• **What you should do**:
Every record gets copied exactly, and no picture goes with it.

• **Data provided**:
☆ ☆ ☆ ☆

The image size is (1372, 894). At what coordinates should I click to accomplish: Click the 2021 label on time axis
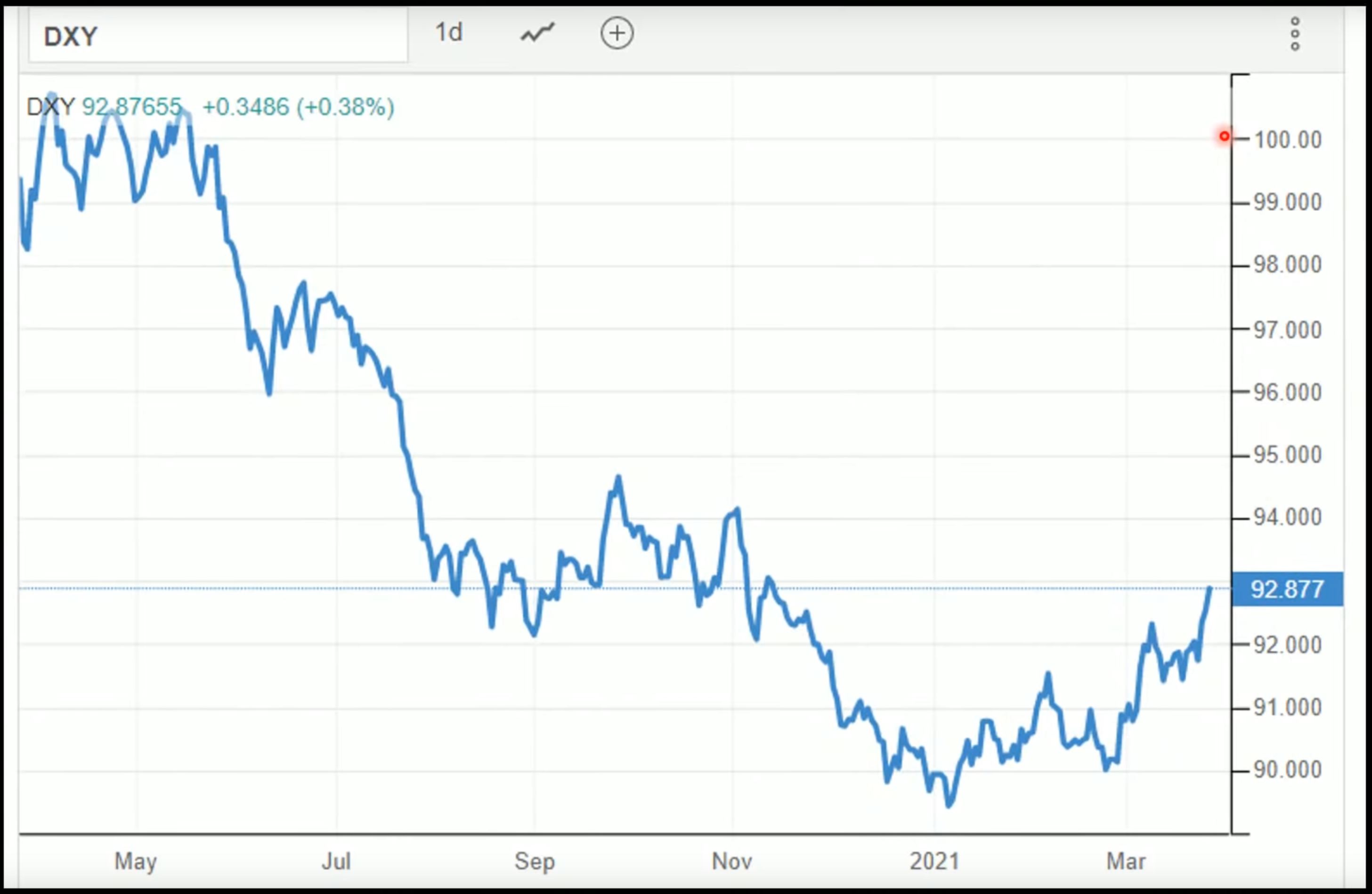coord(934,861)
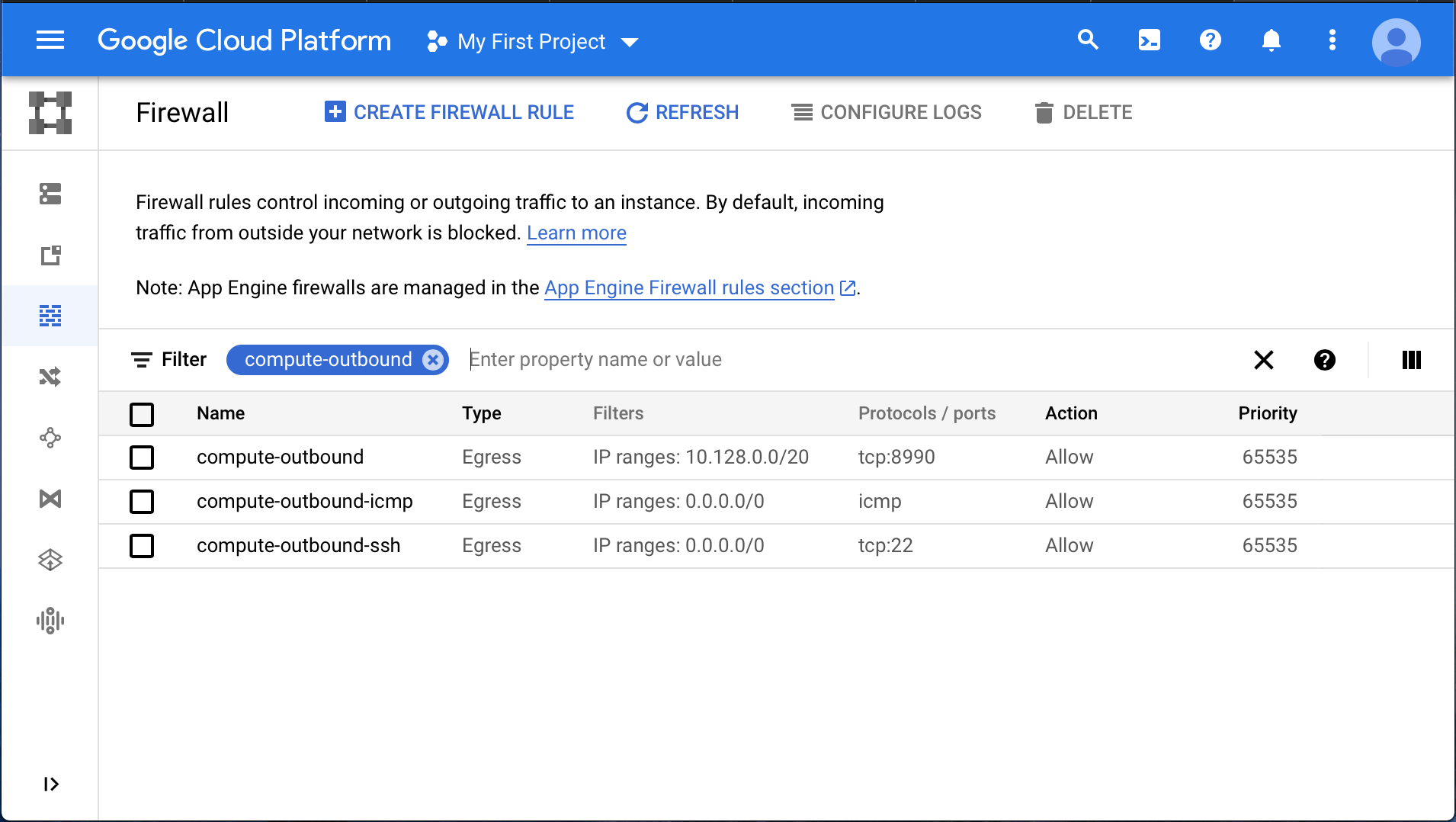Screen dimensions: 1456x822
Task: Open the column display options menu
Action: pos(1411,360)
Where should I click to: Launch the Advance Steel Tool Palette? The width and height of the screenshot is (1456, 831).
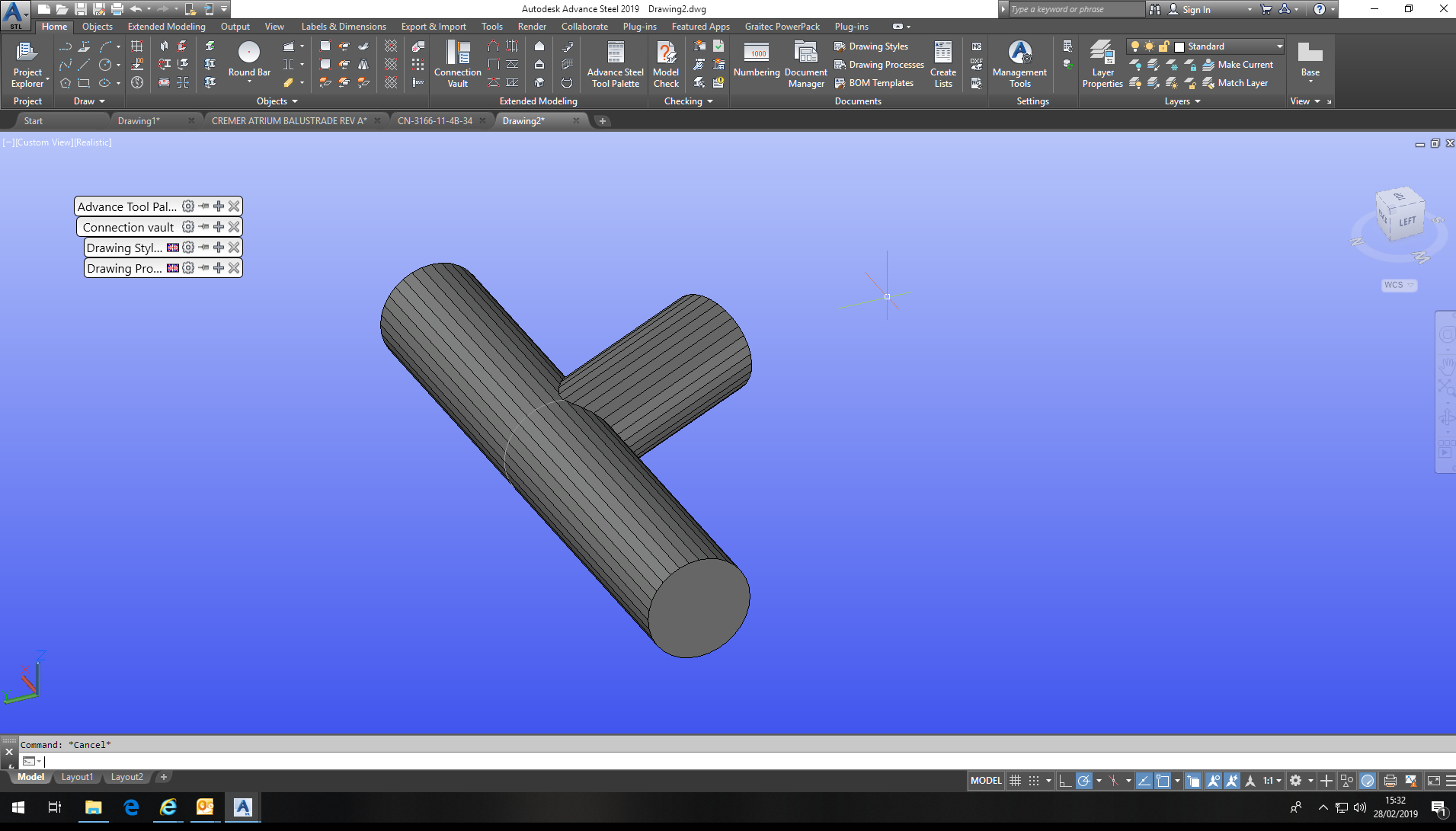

☆ ☆ ☆ ☆

• **Solution for this task**:
The image size is (1372, 894). At what coordinates should I click to accomplish: Click the 2021 label on time axis
coord(934,861)
Screen dimensions: 1456x822
Task: Open the column display options menu
Action: pos(1411,360)
Where should I click to: Launch the Advance Steel Tool Palette? The width and height of the screenshot is (1456, 831).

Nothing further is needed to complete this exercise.